SABSA

An interesting week, Lockdown 2.0 ‘The Sequel’ started and I spent the week back in school, virtually. One of our clients is proposing to use the SABSA framework to better develop the security within their organisation. This is a framework I have previously come across and given the clients we are now engaging with, I took the time to attend a week long SABSA Foundation training course with SABSAcourses. This is not a review of the specific course, which was excellent and our tutor, Maurice Smit, is one of the SABSA Board of Trustees so I can confirm the content, case studies and examples were brilliant. This is more to start a conversation around the benefits that SABSA can bring to an organisation.

Solving Business Problems

One of the biggest reasons for pushback within an organisation when implementing new security policies and controls is that they do not actually work for the business.
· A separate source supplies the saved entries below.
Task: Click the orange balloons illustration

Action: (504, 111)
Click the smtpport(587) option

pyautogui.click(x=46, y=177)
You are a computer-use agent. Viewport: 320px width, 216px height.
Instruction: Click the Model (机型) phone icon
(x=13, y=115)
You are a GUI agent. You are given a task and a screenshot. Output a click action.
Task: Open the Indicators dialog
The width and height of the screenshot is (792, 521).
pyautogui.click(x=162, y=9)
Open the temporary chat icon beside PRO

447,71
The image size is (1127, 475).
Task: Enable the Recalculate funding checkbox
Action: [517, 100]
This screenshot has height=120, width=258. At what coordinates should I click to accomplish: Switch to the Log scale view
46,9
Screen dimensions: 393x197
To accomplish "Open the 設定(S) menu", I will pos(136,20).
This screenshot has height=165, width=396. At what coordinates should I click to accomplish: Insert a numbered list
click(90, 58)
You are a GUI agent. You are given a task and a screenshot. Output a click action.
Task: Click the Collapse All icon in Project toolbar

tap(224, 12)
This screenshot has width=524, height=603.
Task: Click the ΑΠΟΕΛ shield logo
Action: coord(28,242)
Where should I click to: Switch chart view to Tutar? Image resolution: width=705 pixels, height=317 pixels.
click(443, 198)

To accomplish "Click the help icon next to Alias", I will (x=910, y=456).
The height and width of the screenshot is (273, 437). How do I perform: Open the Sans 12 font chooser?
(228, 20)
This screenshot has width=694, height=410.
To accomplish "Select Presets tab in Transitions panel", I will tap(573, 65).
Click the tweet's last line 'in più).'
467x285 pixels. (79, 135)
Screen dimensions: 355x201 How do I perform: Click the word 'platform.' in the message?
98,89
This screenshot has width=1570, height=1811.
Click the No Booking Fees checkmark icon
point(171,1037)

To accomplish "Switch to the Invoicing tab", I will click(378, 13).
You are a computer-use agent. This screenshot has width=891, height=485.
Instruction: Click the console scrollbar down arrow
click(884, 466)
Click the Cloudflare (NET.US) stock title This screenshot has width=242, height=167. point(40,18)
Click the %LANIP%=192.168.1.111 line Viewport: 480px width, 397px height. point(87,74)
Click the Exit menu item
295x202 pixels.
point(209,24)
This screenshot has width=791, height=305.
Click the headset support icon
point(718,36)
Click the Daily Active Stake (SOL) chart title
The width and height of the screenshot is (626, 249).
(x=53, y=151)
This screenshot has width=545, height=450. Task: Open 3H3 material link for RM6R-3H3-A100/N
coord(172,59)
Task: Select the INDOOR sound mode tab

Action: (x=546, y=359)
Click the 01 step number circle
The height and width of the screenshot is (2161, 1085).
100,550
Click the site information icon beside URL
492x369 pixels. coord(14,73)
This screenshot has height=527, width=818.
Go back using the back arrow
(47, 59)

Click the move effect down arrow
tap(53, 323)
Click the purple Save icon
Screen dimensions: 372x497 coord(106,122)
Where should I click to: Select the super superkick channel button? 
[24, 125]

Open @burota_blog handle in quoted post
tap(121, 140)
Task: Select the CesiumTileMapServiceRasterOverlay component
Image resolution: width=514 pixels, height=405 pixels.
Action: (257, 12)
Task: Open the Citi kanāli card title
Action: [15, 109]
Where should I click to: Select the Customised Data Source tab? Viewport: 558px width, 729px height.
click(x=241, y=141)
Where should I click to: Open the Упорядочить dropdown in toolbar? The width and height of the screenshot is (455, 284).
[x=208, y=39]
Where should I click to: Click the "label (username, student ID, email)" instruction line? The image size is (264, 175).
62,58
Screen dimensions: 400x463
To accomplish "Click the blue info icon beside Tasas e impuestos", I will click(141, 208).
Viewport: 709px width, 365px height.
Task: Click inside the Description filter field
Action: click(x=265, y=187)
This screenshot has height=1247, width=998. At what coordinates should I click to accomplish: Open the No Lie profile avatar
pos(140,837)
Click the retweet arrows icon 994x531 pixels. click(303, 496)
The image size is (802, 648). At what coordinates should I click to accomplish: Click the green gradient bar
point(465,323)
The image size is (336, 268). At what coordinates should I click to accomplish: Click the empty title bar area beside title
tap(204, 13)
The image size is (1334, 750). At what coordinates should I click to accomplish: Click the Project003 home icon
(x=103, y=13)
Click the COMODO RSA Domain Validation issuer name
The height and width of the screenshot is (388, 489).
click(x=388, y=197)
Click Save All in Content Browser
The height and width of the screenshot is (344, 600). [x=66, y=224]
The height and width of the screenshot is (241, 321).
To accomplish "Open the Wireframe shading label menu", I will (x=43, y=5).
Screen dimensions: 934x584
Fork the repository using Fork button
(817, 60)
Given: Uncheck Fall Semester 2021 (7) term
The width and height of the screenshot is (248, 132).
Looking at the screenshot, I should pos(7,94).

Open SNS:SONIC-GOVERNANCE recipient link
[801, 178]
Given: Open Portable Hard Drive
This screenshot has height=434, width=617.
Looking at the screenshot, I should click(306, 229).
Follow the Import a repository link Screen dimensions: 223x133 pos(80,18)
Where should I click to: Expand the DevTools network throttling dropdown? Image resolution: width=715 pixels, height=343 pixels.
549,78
I have long advocated that when done correctly, security can provide operational benefit, and that when done badly just leads to informal practices and workarounds that adds to the risks the organisation is exposed to. My favourite example being a large organisation that had a blanket ban on USB memory sticks, which ‘generally’ is a good idea, but the person drafting the policy had no idea that within one department their business practices meant that they received about a dozen USB memory sticks a week, and this was in order to reduce the workload within the department and to avoid duplication of effort, sorry for the vagueness but you know how it is, security and all that. The result was there was some Grey IT, an informal process and the business had no idea that this was going on, so had no means by which to manage the risk associated with it.

Business Enablers

By starting with the business, and putting that at the forefront of the security piece, it provides a means by which all the controls, and by that I mean all the shiny new technological baubles, align with the business processes, rather than what is the traditional way, IT procure a new system and then force the business to bend to its way of doing things.

One of the other true benefits I see with SABSA is that it brings the whole lifecycle into the process, including the service management element, right from the outset. This means all the great ITIL best practices are built in, rather than added at the end, which is what tends to happen.

The Future?

It is a first world problem that due to the restrictions associated with managing Covid-19 the proctored exam for the SABSA Chartered Architect – Foundation Level (SCF) which would normally be taken on completion of the course is going to have to happen sometime in 2021. This is a double-edged sword; I already have experience using the framework, and am continuing to use it, so my knowledge of the subject is continually being increased, but as we all know, exams are about answering the question in the way in which the examiner thinks, and having spent a week getting my head filled with ‘the SABSA way’ that is the best time to take the exam – the good news for those of us who attended the virtual course, there will be an exam refresh session prior to the exam. So, watch this space and I will update once I have sat the exam.